The coolest thing on social media these days may be celebrities and regular folks plunging into frigid water or taking ice baths.
The touted benefits include improved mood, more energy, weight loss, and reduced inflammation, but the science supporting some of those claims is lukewarm.
Kim Kardashian posted her foray on Instagram. Harry Styles has tweeted about his dips. Kristen Bell says her plunges are “brutal” but mentally uplifting. And Lizzo claims ice plunges reduce inflammation and make her body feel better.
Here’s what medical evidence, experts, and fans say about the practice, which dates back centuries.
You might call Dan O’Conor an amateur authority on cold water immersion. Since June 2020, the 55-year-old Chicago man has plunged into Lake Michigan almost daily, including on frigid winter mornings when he has to shovel through the ice.
“The endorphin rush … is an incredible way to wake up and just kind of shock the body and get the engine going,” O’Conor said on a recent morning when the air temperature was a frosty 23 degrees (minus-5 Celsius). Endorphins are “feel good” hormones released in response to pain, stress, exercise, and other activities.
With the lake temperature 34 degrees (1 Celsius), the bare-chested O’Conor did a running jump from the snow-covered shore to launch a forward flip into the icy gray water.
His first plunge came early in the pandemic when he went on a bourbon bender and his annoyed wife told him to “go jump in the lake.” The water felt good that June day. The world was in a coronavirus funk, O’Conor says, and that made him want to continue. As the water grew colder with the seasons, the psychological effect was even greater, he said.
“My mental health is a lot stronger, a lot brighter. I found some Zen down here coming down and jumping into the lake and shocking that body,” O’Conor said.
Dr. Will Cronenwett, chief of psychiatry at Northwestern University’s Feinberg medical school, tried cold-water immersion once, years ago while visiting Scandinavian friends on a Baltic island. After a sauna, he jumped into the ice-cold water for a few minutes and had what he called an intense and invigorating experience.
“It felt like I was being stabbed with hundreds of millions of really small electrical needles,” he said. “I felt like I was strong and powerful and could do anything.”
But Cronenwett says studying cold water immersion with a gold-standard randomized controlled trial is challenging because devising a placebo for cold plunges could be difficult.
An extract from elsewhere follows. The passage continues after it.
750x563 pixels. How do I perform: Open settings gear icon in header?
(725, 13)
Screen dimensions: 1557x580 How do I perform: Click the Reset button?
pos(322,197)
There are a few theories on how it affects the psyche.
Cronenwett says cold water immersion stimulates the part of the nervous system that controls the resting or relaxation state. That may enhance feelings of well-being.
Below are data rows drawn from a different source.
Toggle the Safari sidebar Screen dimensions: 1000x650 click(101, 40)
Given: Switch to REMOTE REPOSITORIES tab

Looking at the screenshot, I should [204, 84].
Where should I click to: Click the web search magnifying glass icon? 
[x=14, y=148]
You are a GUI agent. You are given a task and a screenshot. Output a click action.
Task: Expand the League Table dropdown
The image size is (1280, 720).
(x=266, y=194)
It also stimulates the part of the nervous system that regulates fight-or-flight stress response. Doing it on a regular basis may dampen that response, which could in turn help people feel better able to handle other stresses in their lives, although that is not proven, he said.
“You have to conquer your own trepidation. You have to muster the courage to do it,” he said. “And when you finally do it, you feel like you’ve accomplished something meaningful. You’ve achieved a goal.”
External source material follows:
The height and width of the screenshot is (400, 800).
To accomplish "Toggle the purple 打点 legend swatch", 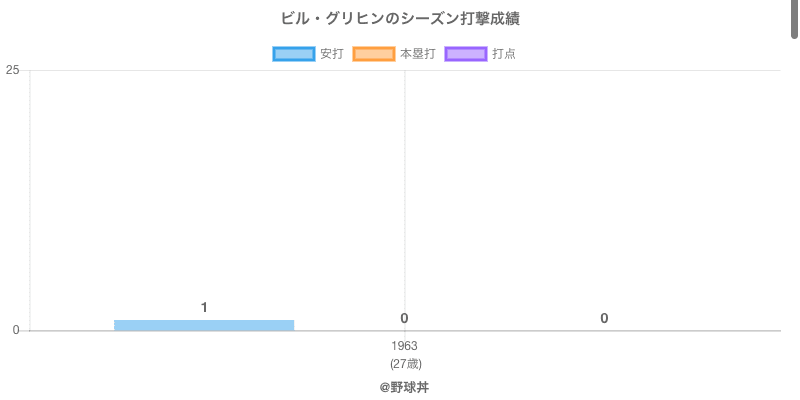I will coord(466,54).
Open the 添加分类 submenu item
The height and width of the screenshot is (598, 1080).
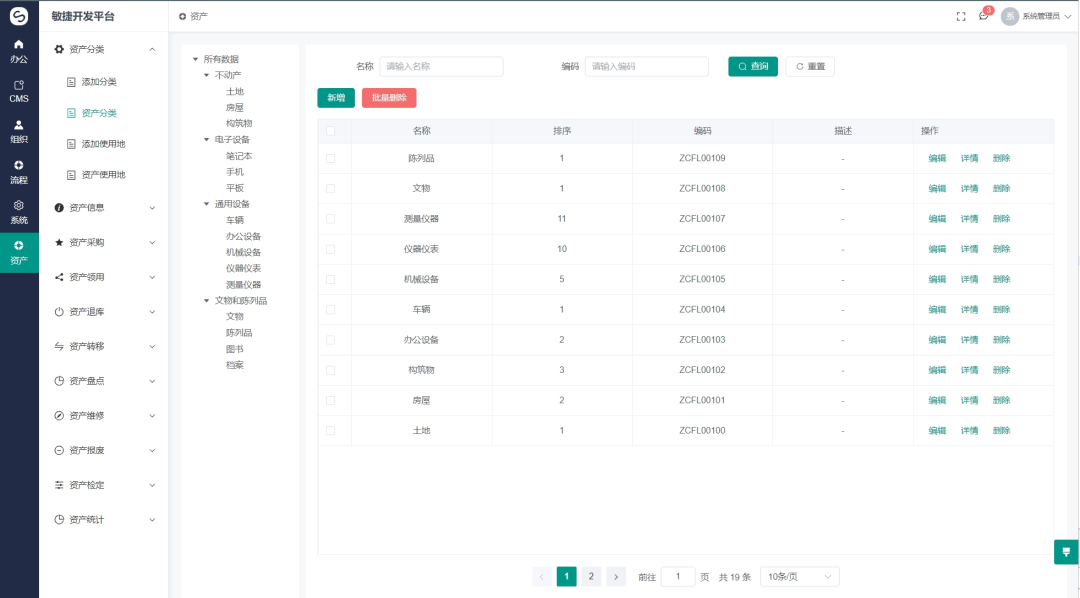point(99,82)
Czech researchers found that cold water plunging can increase blood concentrations of dopamine — another so-called happy hormone made in the brain — by 250%. High amounts have been linked with paranoia and aggression, noted physiologist James Mercer, a professor emeritus at the Arctic University of Norway who co-authored a recent scientific review of cold water immersion studies.
Cold water immersion raises blood pressure and increases stress on the heart. Studies have shown this is safe for healthy people and the effects are only temporary.
But it can be dangerous for people with heart trouble, sometimes leading to life-threatening irregular heartbeats, Cronenwett said. People with heart conditions or a family history of early heart disease should consult a physician before plunging, he said.
Repeated cold-water immersions during winter months have been shown to improve how the body responds to insulin, a hormone that controls blood sugar levels, Mercer noted. This might help reduce risks for diabetes or keep the disease under better control in people already affected, although more studies are needed to prove that.
Cold water immersion also activates brown fat — tissue that helps keep the body warm and helps it control blood sugar and insulin levels. It also helps the body burn calories, which has prompted research into whether cold water immersion is an effective way to lose weight. The evidence so far is inconclusive.
Anecdotal research suggests that people who routinely swim in chilly water get fewer colds, and there’s evidence that it can increase levels of certain white blood cells and other infection-fighting substances. Whether an occasional dunk in ice water can produce the same effect is unclear.
Among the biggest unanswered questions: How cold does water have to be to achieve any health benefits? And will a quick dunk have the same effect as a long swim?
“There is no answer to ‘the colder the better,’” Mercer said. “Also, it depends on the type of response you are looking at. For example, some occur very quickly, like changes in blood pressure. … Others, such as the formation of brown fat, take much longer.”
O’Conor plunges year-round, but he says winter dunks are the best for “mental clarity,” even if they sometimes last only 30 seconds.
On those icy mornings, he is “blocking everything else out and knowing that I got to get in the water, and then more importantly, get out of the water.”